▶ **Objective**
Collect each line in the entries below that contains the string "Viewport", matching case exactly.

---------- Record excerpts ----------

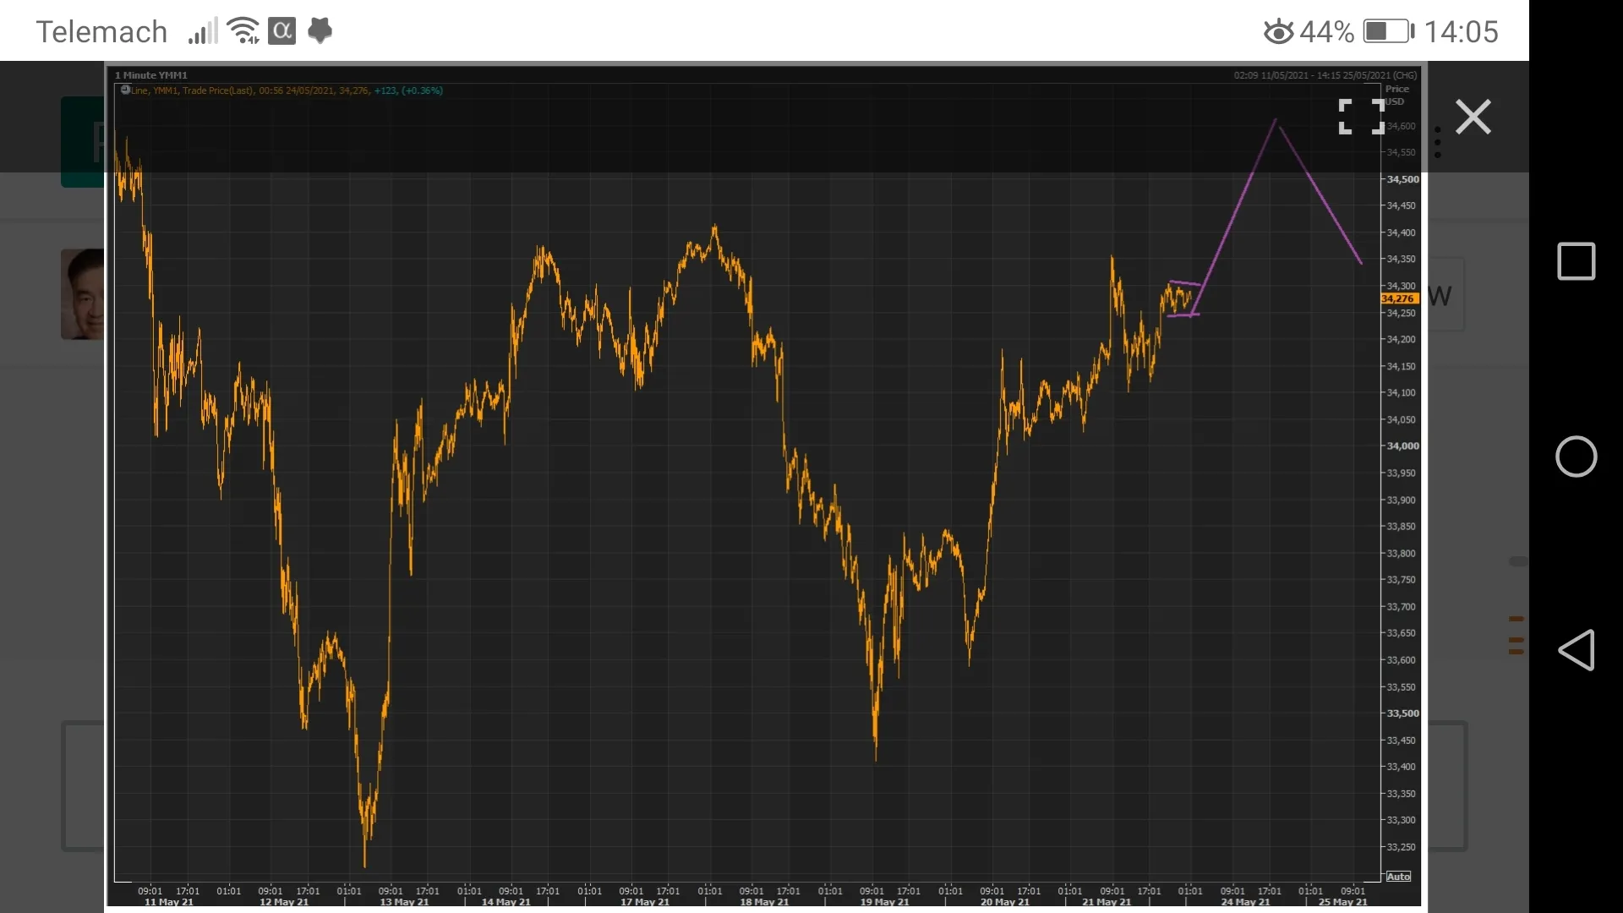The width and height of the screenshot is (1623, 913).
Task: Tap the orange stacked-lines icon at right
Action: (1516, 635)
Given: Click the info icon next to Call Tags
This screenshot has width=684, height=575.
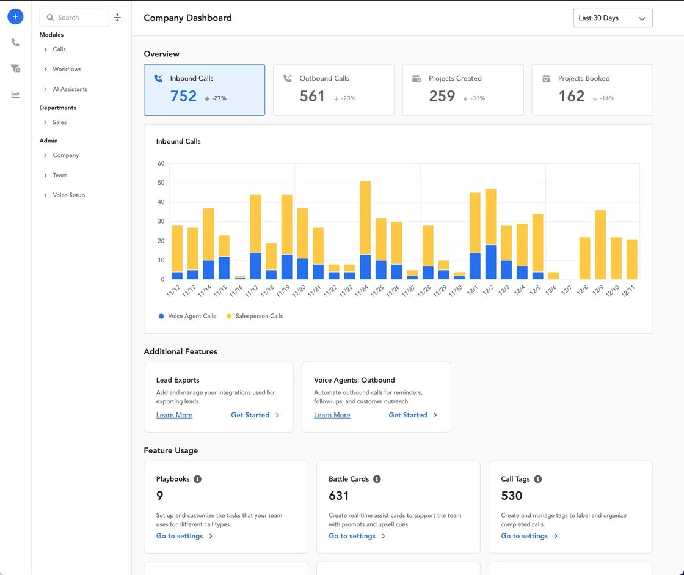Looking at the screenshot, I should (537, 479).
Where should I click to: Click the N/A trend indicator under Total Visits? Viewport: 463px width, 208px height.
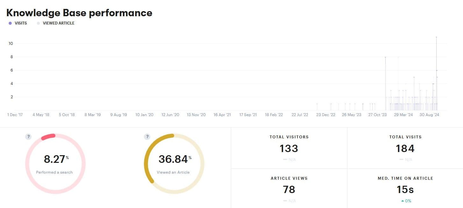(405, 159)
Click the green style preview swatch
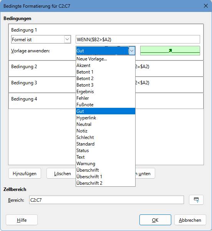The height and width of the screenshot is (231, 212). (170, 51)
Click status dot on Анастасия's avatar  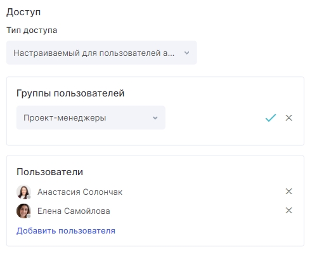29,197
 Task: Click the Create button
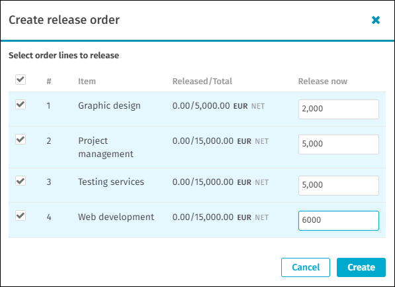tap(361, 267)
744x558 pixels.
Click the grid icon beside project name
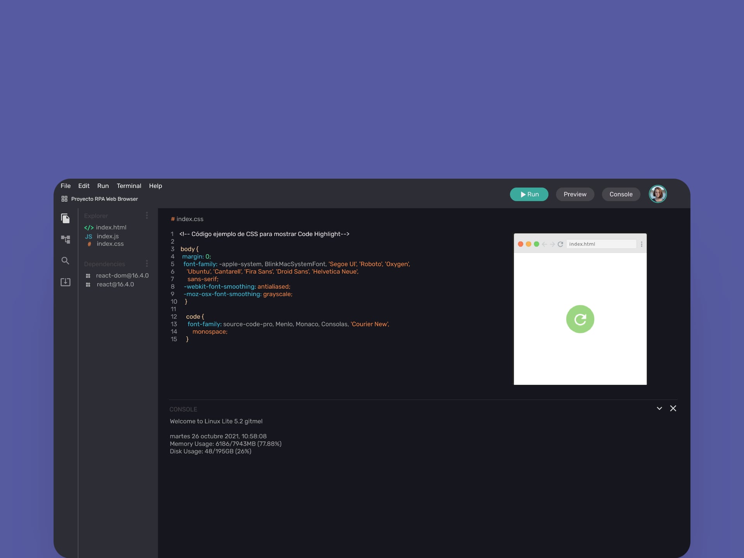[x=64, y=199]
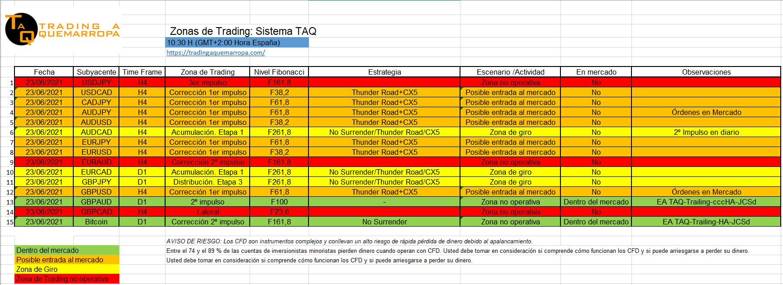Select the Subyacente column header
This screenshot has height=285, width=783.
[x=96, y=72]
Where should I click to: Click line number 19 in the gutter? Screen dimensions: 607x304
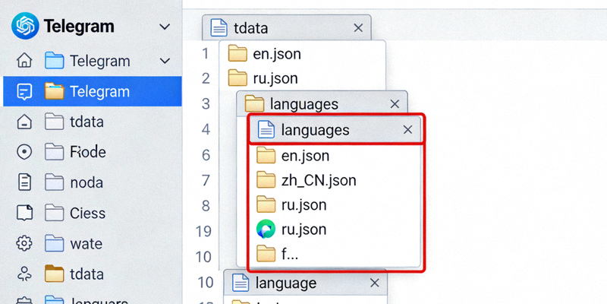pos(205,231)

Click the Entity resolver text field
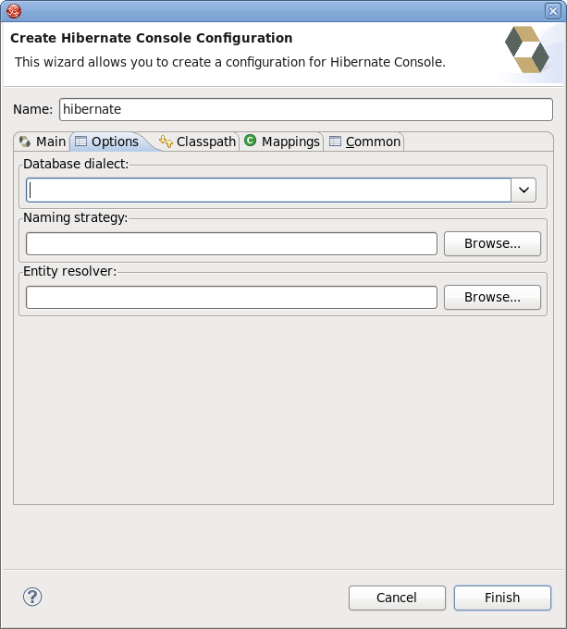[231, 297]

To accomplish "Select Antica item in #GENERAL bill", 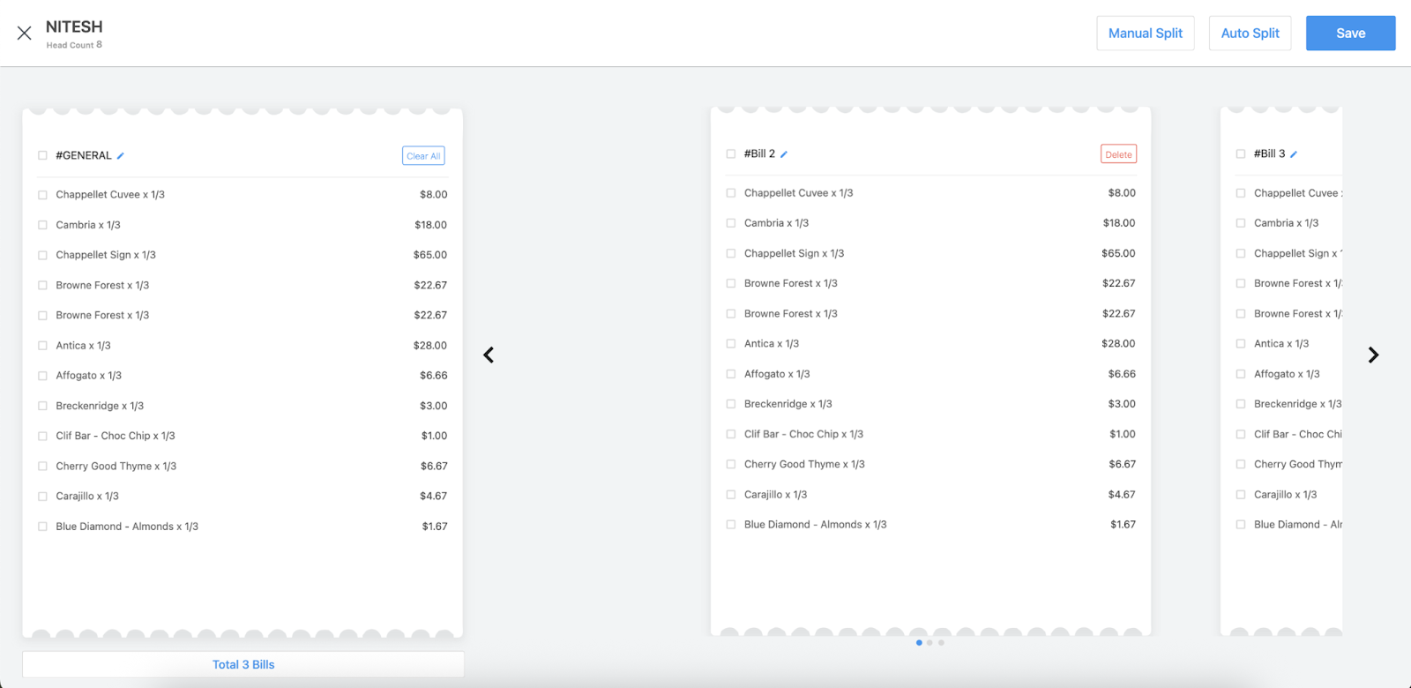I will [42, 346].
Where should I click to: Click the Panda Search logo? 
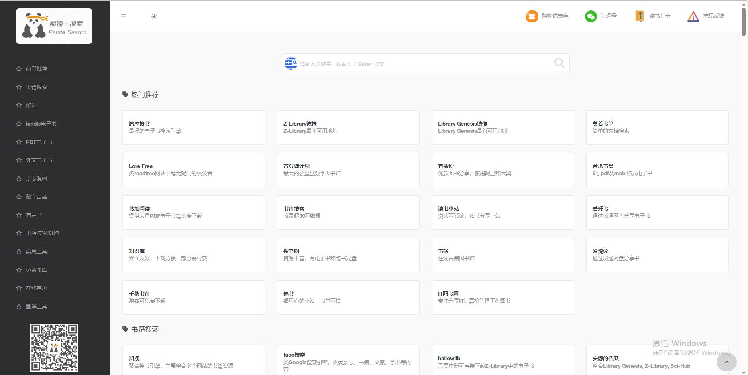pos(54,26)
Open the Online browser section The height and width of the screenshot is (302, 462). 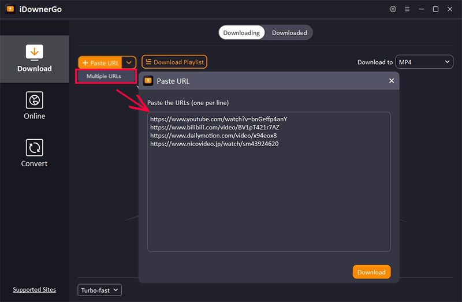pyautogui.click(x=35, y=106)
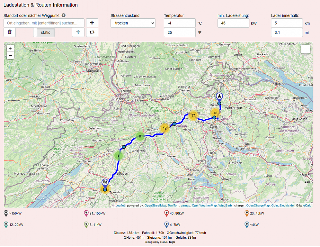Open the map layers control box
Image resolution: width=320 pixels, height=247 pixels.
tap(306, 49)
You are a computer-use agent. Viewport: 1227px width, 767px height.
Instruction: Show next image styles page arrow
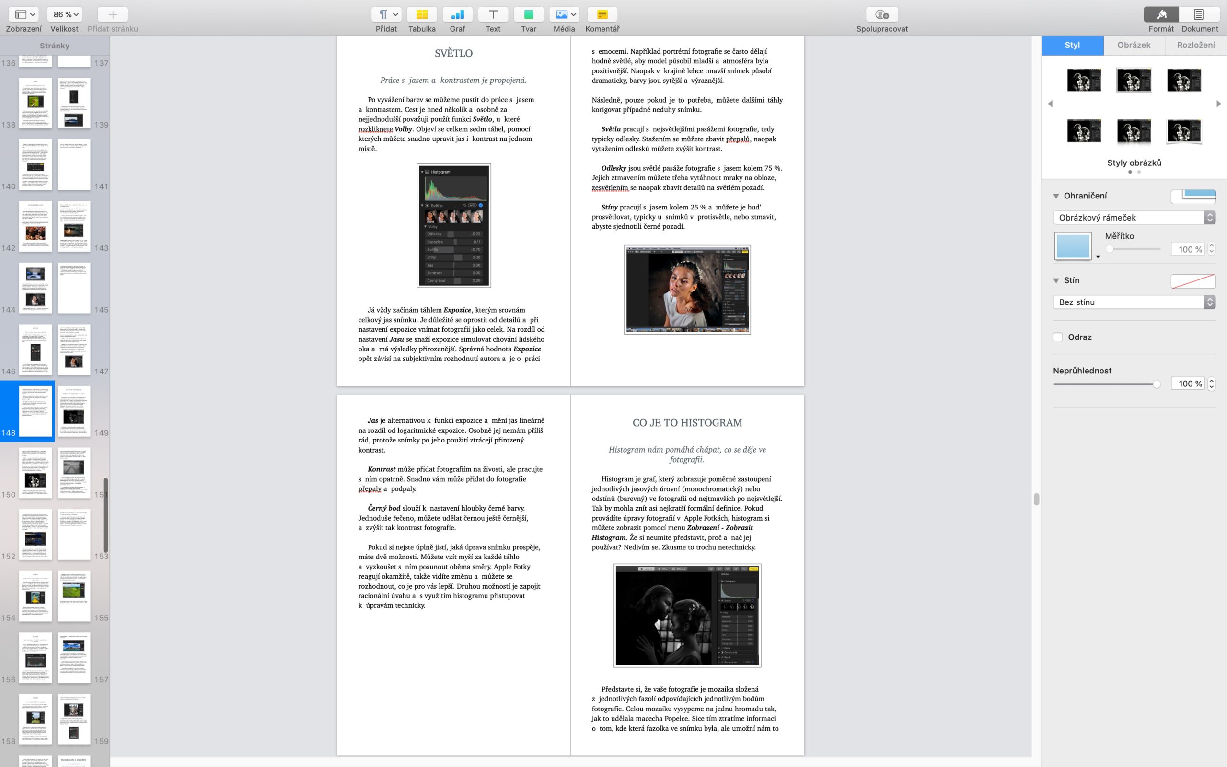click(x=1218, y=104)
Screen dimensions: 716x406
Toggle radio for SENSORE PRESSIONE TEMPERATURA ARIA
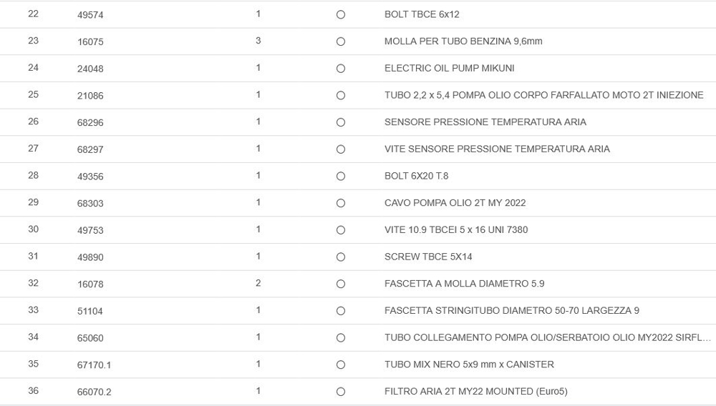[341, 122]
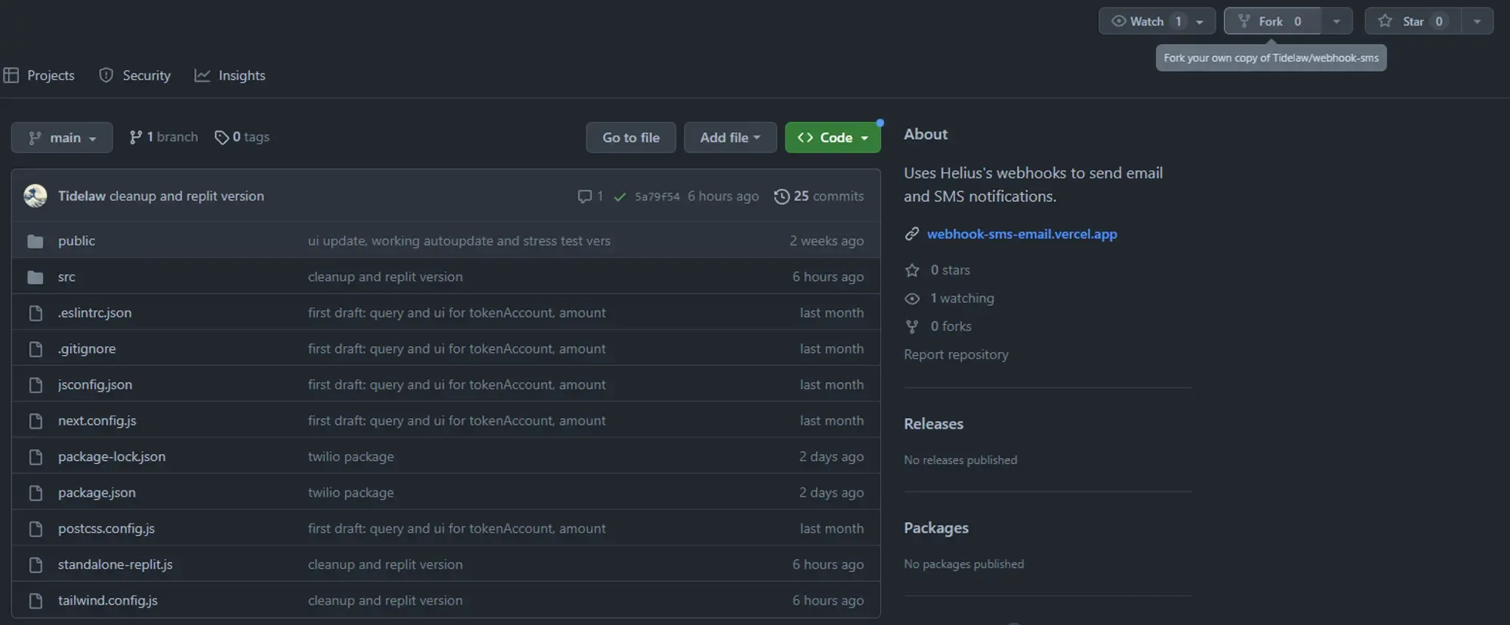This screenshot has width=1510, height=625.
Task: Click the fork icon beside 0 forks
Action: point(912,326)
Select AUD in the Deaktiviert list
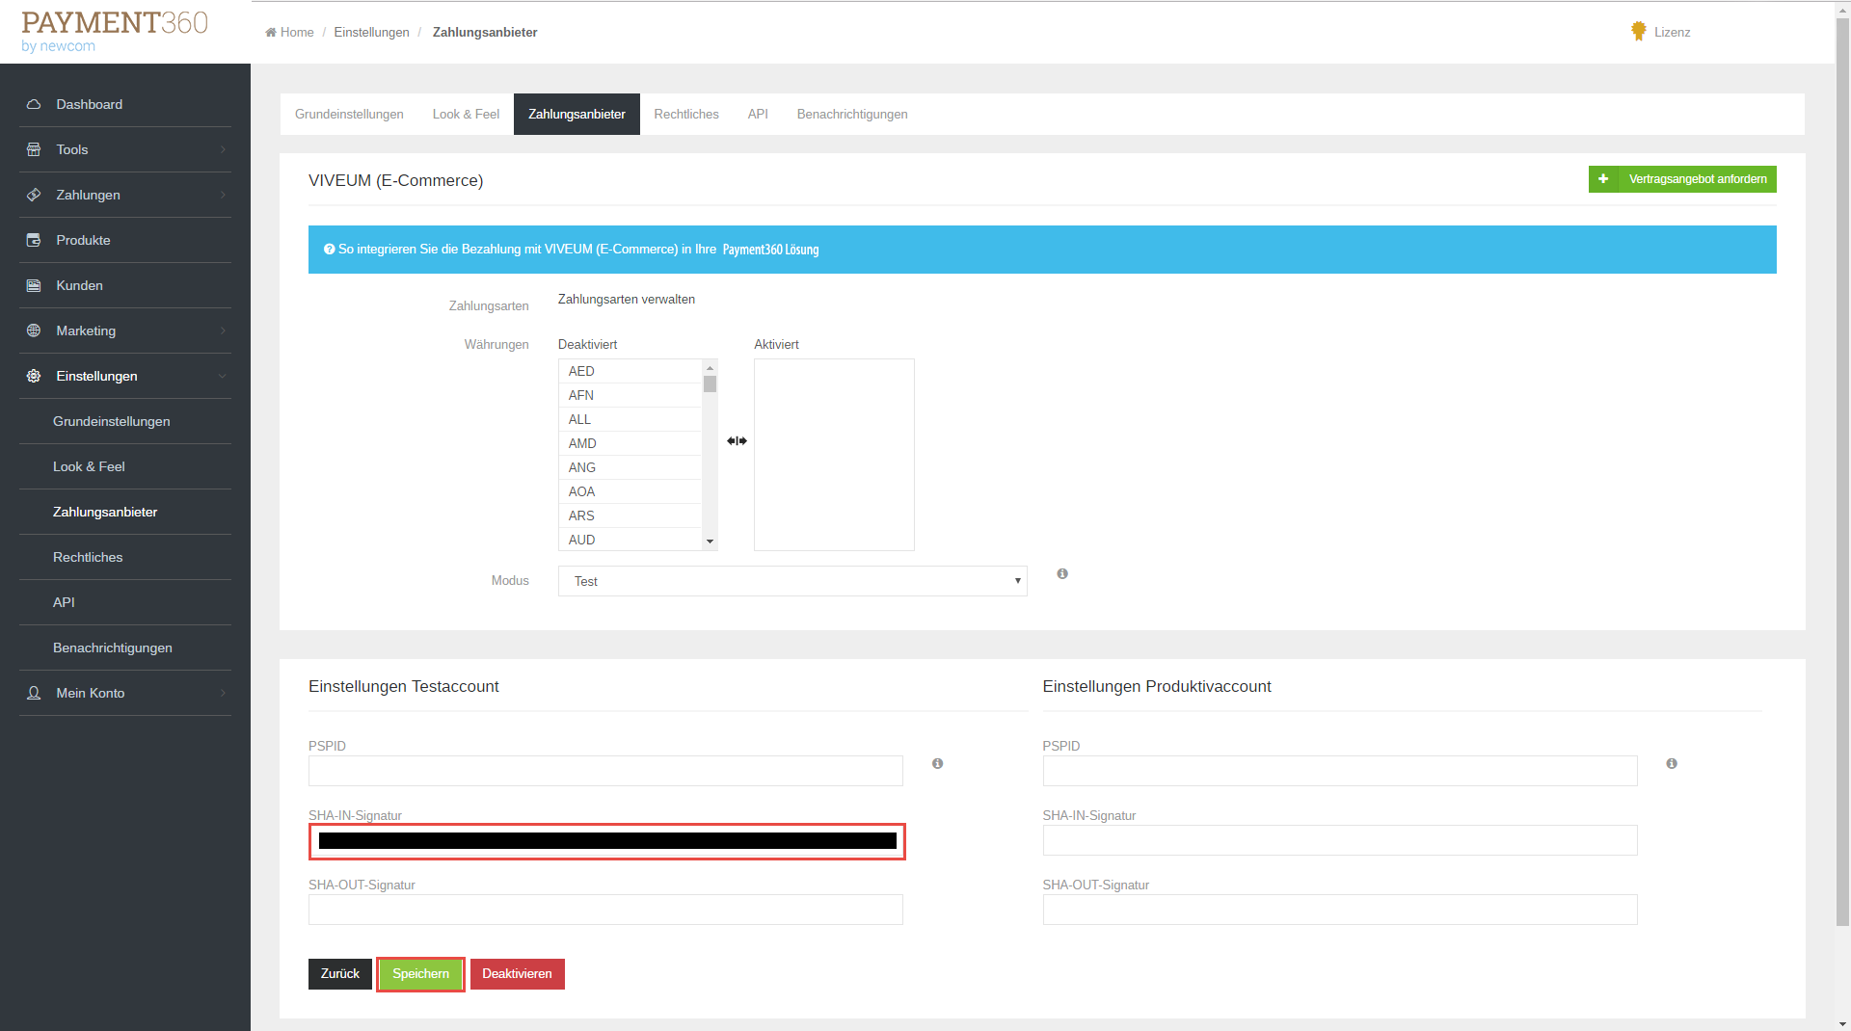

----------

▶ **Task response**
Where should I click to: Click the N/A trend indicator under Total Visits? Viewport: 463px width, 208px height.
You are a computer-use agent. Viewport: 1227px width, 767px height.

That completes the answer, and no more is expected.